Being the producer of world renowned generic tea brand “Ceylon Tea”, Sri Lanka is focusing heavily on Tea quality and sustainability.
According to a new report released Monday by the United Nations Food and Agriculture Organization (FAO) global tea consumption and production are projected to keep rising over the next decade.
The rise, driven by robust demand in developing and emerging countries will create new rural income opportunities and improve food security in tea-producing countries, including Sri Lanka, according to the FAO report, which was discussed by the FAO Intergovernmental Group (IGG) on Tea, at its biennial meeting in Hangzhou, China.
The report suggests that tea consumption has also benefited from increased awareness about the beverage’s anti-inflammatory, antioxidant and weight loss effects. Such health and wellbeing benefits are seen as the key drivers of future consumption growth.World production of black tea is projected to rise annually by 2.2 percent over the next decade to reach 4.4 million tonnes in 2027, reflecting major output increases in China, Kenya and Sri Lanka – with this China would reach the output levels of Kenya, the largest black tea exporter in the world.

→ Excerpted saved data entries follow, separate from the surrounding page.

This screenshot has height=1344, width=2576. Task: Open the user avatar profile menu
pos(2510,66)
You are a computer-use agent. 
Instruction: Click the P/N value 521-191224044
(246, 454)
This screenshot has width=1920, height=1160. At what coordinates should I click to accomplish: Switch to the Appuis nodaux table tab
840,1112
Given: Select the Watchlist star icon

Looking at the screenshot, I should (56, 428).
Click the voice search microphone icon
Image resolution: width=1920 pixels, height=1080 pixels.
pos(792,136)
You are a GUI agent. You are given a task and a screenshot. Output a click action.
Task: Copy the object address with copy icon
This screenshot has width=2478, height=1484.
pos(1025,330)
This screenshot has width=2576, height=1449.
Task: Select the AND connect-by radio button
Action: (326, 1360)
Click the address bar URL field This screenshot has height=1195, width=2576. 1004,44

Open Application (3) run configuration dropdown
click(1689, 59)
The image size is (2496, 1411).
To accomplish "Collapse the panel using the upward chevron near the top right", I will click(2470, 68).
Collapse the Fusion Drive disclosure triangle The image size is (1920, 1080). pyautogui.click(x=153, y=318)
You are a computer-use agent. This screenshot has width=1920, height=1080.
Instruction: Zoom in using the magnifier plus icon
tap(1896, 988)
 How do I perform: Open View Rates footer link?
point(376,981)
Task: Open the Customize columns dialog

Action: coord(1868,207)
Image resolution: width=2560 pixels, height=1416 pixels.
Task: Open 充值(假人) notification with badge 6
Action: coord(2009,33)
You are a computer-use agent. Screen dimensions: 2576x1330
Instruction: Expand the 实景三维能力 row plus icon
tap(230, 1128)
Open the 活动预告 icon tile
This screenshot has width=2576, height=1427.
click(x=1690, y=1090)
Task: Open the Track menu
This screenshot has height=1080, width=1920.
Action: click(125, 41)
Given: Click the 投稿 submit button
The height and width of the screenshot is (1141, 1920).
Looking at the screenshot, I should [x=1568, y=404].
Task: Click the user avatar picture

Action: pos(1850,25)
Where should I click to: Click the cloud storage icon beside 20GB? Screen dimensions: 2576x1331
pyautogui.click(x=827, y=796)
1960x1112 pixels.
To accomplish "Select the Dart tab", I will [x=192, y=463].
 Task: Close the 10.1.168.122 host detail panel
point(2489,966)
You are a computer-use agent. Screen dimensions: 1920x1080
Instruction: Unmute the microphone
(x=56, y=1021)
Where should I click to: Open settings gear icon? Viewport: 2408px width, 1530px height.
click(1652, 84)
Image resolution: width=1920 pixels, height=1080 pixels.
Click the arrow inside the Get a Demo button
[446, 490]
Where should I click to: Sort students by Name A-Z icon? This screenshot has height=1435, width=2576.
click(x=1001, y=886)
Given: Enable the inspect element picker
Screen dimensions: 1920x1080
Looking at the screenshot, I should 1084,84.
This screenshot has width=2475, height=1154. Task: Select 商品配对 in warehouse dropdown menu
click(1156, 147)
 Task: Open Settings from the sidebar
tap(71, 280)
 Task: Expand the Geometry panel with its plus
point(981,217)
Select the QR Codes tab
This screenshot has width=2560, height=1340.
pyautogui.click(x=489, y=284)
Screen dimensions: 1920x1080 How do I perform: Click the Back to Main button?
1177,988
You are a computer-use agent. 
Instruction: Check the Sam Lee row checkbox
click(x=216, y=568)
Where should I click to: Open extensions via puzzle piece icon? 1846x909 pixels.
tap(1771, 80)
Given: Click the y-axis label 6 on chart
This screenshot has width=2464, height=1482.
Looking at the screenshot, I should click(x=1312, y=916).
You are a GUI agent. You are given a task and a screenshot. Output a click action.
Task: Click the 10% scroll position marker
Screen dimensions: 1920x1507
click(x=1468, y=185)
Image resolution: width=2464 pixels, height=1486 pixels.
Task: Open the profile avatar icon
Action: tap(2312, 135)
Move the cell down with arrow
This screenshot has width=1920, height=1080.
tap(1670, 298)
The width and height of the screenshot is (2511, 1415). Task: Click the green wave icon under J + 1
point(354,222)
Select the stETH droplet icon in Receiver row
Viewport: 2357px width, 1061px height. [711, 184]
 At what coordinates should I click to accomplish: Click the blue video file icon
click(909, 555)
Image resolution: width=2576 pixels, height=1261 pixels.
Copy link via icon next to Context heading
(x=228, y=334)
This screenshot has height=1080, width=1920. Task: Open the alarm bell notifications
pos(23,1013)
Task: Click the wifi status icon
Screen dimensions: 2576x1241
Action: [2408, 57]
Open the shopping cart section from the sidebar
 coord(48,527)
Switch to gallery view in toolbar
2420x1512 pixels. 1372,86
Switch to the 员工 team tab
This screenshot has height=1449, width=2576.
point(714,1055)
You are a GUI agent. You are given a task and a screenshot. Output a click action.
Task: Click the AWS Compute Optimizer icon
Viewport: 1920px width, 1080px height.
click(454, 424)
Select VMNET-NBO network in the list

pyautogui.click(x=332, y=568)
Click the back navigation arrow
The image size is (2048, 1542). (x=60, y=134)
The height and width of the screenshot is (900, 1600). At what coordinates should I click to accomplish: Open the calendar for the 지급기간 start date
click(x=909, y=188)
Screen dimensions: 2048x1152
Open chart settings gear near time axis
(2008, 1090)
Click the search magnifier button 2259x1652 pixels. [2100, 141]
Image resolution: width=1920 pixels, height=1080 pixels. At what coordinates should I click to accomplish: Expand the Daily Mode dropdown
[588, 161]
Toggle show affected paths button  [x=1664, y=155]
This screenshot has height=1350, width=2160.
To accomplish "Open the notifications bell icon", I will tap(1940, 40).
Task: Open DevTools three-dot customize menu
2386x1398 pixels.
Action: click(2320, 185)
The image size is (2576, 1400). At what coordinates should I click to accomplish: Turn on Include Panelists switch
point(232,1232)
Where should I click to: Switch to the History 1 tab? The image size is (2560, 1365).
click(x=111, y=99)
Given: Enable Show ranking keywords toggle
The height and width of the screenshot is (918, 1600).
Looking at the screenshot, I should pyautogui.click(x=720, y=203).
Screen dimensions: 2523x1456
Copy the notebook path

The tea industry in Sri Lanka showed its greatest year-on-year crop shortfall in recent times, as the subsector faces various challenges due to severe weather conditions, coupled with government restrictions on fertilizer subsidies, the report said. However, crop shortfalls in 2015 and 2016, recovered in 2017.
Black tea consumption is projected to grow at 2.5 percent annually to reach 4.17 million tonnes in 2027, reflecting the strong growth in consumption in producing countries. Moderate growth rate of 3.3 percent is expected in Sri Lanka.
Black tea exports are projected to reach 1.66 million tonnes in 2027. However, Asia’s exports growth rates are negative, except for Vietnam (2.6 percent), with an average decline of 0.7 percent. However, by 2027, export volumes for Asia are projected to reach 840,623 tonnes while major exporting countries are expected to remain the same, with Kenya being the largest exporter followed by India, Sri Lanka, Argentina, Vietnam, Uganda , Tanzania, Rwanda, Malawi, and China.
The review of the world tea market indicates a 2.2 percent increase in trade volumes in 2016, resulting in an estimated 2.8 percent decline in export earnings to USD 5.46 billion at the global level.
However, the export revenues contributed significantly to financing the food import bills of tea exporting countries. In Sri Lanka export earnings of USD 1.63 billion financed 63.8 percent of Sri Lanka’s food import bills in 2014.
The IGG report also warns that tea production is highly sensitive to changes in growing conditions. Tea can only be produced in narrowly defined agro-ecological conditions and, hence, in a very limited number of countries, many of which will be heavily impacted by climate change.
The report argues that the decline in tea consumption in the traditional European markets could be stalled or even reversed by diversifying into other segments, such as organic and specialty teas, and by promoting their health and wellbeing benefits.